Rwanda, France, mémoire d’un conflit : les archives en question

À quoi peuvent bien servir des archives ? Ici, à clarifier des actes et des événements graves et à apaiser des relations sociales et diplomatiques… Les archives sont parmi les gènes de nos démocraties.

Vingt-quatre ans après le génocide des Tutsis au Rwanda (avril à juillet 1994), l’accès aux archives reste très compliqué aussi bien au Rwanda qu’en France. L’enjeu principal pour les deux pays, si aucun des protagonistes n’a rien à cacher, est l’ouverture en grand de ces archives. De plus, cette ouverture aux chercheurs et à la justice permettrait de sortir de la polémique qui reste très forte sur ce sujet brûlant et qui envenime les relations entre les deux pays.

Ces archives sont un matériau indispensable pour écrire l’histoire juste de cette tragédie, même si certains expliquent que les documents conservés ne nous apprendraient pas vraiment plus sur le génocide en lui-même (entre 800.000 et un million de tués). Si certains, nombreux, prône la transparence qui est un devoir de mémoire et l’ouverture totale des archives, d’autres sont opposés à cet accès complet, se retranchant derrière le secret-défense. Des deux côtés, Rwanda et France, les archives sur le sujet sont abondantes, ce qui montre deux administrations au goût immodéré du papier.

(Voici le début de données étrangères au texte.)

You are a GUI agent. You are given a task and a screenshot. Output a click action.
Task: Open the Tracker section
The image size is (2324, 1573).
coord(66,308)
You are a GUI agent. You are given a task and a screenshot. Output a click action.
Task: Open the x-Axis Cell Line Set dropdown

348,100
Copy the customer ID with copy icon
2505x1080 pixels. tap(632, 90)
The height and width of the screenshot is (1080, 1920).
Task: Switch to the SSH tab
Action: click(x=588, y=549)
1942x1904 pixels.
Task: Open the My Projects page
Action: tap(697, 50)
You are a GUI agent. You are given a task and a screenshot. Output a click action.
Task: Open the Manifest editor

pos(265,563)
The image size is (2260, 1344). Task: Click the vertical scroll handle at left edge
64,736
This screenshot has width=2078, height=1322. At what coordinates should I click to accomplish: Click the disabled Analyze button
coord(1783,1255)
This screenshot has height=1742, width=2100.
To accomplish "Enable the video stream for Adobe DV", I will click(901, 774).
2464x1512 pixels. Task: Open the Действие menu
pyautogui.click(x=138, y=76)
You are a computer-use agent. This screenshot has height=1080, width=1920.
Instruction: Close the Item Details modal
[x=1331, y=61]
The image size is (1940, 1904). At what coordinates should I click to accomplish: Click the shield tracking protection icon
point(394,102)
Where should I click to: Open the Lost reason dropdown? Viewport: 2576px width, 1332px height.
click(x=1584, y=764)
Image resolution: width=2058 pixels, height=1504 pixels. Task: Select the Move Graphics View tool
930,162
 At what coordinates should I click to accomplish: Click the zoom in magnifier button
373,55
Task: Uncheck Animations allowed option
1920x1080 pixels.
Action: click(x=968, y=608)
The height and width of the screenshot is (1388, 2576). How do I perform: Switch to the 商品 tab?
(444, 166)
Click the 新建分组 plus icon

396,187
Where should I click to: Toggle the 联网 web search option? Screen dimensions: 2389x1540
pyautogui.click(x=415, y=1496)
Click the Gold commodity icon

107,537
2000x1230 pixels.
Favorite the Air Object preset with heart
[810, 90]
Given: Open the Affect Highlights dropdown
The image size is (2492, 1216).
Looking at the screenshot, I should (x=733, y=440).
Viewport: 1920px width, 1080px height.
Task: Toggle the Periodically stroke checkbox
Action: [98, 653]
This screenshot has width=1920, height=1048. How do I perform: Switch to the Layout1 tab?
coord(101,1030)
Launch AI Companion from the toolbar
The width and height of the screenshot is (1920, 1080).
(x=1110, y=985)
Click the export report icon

En France, le dépositaire de cette mémoire est le Service historique de la Défense (SHD) à Vincennes qui dispose de 250 cartons venant de 40 services ou unités différentes comme la Présidence de la République. Il manque néanmoins dans ce fonds les archives de la DGSE (Direction générale de la sécurité extérieure). Selon les archivistes du SHD, ces archives sont d’une grande richesse. Mais, d’après la loi, ce fonds, baptisé « Rwanda 1990-1998 », est soumis à un délai de communication de soixante ans, ce qui veut dire que les chercheurs ne pourront pas les étudier avant 2054. Au Rwanda, les archives sont tout aussi importantes, comme les archives militaires des ex-forces militaires et celles de la présidence de Habyarimana, le président Hutu tué dans un attentat le 6 avril 1994, événement qui déclencha le génocide.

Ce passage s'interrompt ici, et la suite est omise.